In Chicago the largest provider of services to those bereaved by the suicide of a loved one operates under the auspices of Catholic Charities. Though these services carry no explicit religious content, a theological vision does undergird such outreach. Perhaps we should be more intentional about publicizing these services. The church has been instrumental in forging and perpetuating the stigma that haunts mental illness and suicide. It now has the responsibility to proclaim its compassion for the mentally ill, the suicidal and those who die by suicide.

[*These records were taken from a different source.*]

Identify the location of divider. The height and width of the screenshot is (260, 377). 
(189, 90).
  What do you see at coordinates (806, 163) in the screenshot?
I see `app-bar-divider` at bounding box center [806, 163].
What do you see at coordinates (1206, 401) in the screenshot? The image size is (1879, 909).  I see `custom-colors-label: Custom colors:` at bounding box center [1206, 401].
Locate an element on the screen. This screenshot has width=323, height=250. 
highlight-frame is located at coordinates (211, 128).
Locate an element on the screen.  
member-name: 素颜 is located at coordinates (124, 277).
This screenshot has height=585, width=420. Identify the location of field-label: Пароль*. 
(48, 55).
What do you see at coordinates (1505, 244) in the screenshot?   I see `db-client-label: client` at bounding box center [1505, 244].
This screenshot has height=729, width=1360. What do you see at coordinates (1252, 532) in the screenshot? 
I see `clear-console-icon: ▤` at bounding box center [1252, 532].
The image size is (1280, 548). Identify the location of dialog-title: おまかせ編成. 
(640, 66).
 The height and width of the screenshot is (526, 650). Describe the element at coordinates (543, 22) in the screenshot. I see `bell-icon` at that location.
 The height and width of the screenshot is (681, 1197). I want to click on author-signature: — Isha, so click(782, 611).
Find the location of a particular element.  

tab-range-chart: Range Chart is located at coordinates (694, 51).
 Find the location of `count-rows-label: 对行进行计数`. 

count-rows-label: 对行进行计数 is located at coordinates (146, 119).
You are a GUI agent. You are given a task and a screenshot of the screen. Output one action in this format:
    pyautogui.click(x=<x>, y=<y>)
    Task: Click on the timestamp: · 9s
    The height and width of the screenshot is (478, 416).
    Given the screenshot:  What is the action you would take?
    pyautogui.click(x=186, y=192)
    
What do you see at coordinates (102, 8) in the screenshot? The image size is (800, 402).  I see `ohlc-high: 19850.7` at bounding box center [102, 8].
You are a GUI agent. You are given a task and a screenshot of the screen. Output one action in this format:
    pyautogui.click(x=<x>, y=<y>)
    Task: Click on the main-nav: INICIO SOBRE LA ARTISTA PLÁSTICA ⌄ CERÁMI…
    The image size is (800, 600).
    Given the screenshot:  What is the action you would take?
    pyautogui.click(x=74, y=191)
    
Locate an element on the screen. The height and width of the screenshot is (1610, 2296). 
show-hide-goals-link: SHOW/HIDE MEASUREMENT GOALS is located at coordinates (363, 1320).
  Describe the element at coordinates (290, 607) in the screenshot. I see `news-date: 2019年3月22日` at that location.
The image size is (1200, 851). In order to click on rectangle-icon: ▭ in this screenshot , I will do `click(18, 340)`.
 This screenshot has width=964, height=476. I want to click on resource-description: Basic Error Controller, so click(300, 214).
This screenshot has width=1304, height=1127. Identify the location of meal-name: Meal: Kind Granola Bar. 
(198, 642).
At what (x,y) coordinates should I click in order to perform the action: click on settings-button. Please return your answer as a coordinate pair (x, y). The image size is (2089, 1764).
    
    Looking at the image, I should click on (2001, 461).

Some steps churches can take in this direction include stocking libraries with books on the subject and making available an up-to-date directory of medical, legal and welfare services to which people can be referred. It was because my pastor was aware of a suicide support group that I was connected with this life-sustaining organization within days after a relative’s suicide. Pastors or specially trained volunteers can assist families in the sensitive process of planning the funeral service of a person who dies by suicide. My family was comforted by meeting with the priest to discuss the content of his homily. I wish, however, that someone had told us that pleas for mercy on the soul of the deceased are always part of the Catholic funeral rite and were not meant as a special comment on the manner of death of the deceased.
Churches might also consider advocacy work on behalf of the mentally ill -- working, for example, to end the inequities in insurance coverage. Those who volunteer in homeless shelters and fair housing projects would do well to remember that 30 percent of the homeless are mentally ill and need treatment for their illness.
Jesus was a healer who restored tormented individuals to health and community. The Bible is full of stories of what we would now term mental illness -- Saul’s derangement and the healing of the Gerasene demoniac come to mind -- and it contains several instances of suicide -- the deaths of Saul, Samson and Judas, for example. Preaching on these texts demands explicit attention to mental illness and suicide and, even more important, to the proclamation of God’s love for the ill and despairing and of God’s command that we extend this love.
Scientists may never entirely cure mental illness. But something can be done to help heal the ruptures it creates. When treatment is ineffective and interventions fail, Christian hope offers something that therapeutic hope cannot: the promise that the sufferer remains loved and cared for by God. The world of mental illness and suicide is bleak terrain to be sure. But Christians will be inspired by this book to carry the light of Christ into this God-unforsaken realm.